"You are the child of God's holy gift of life. You come from me. But you are not me. Your soul and your body are your own, and yours to do with as you wish."As I prepare myself to share the events of my Friday night and the behind-the-scenes of what exactly has been going on with Justin, I find myself hesitating a little.
I've always been proud of the fact that I'm very honest here - moreso than in my "real" life, I think, because this is, above all else, a place for me to document my journey of self-discovery. A huge part of that has been my weight loss, but as my body has physically changed, my life has shifted - I can do things now that I couldn't do before, and this is a place where I can document all my firsts, all my experiences.
My voice has certainly shifted from a year ago. My issues and concerns are not the same as they were at 345 pounds, and not just with food or exercise. With weight loss has come a few attempts at dating, and I believe that I've approached the subject as tastefully as possible. That said, I got a fairly unsettling comment on yesterday's blog post. It was an understandable argument from someone whose views on sex and dating are far more conservative than my own, and I found myself immediately defensive. And then, confused.
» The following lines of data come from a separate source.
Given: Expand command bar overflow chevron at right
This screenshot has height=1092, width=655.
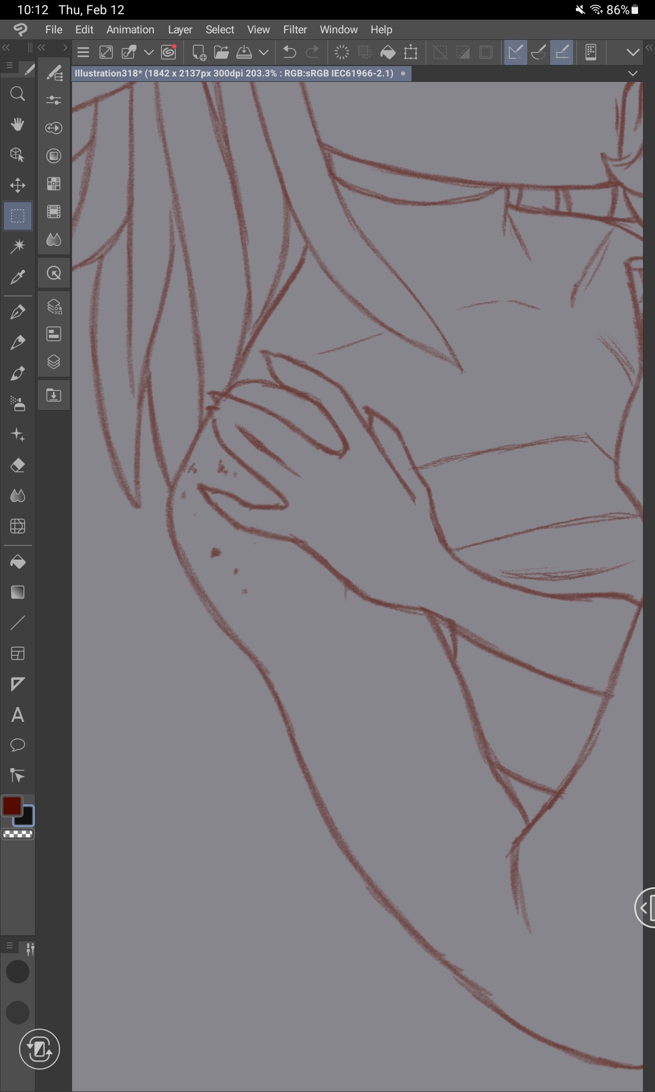Looking at the screenshot, I should (x=633, y=52).
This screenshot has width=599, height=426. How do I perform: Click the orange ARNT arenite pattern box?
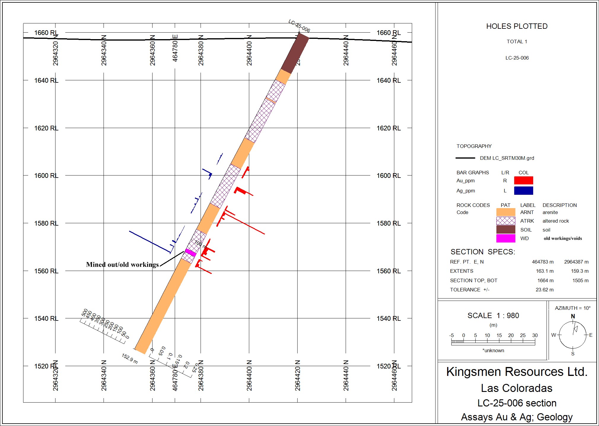click(x=506, y=212)
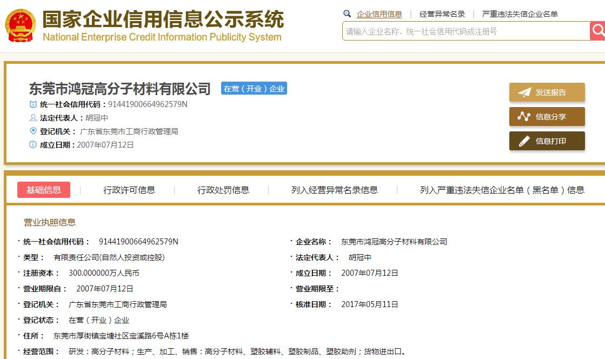Open the 基础信息 tab
The height and width of the screenshot is (359, 605).
tap(44, 190)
The conflict: am I allowed to make the argument that you can't tell me what is right or wrong for my body on my healthy living blog, somewhere where the focus is very dominantly trying to figure out exactly what right and wrong may be for my individual circumstances, somewhere where I write out my experiences and ask for feedback and advice?
I'm really quite interested in seeing what people think about this. How honest is too honest - as both a blogger and a commenter?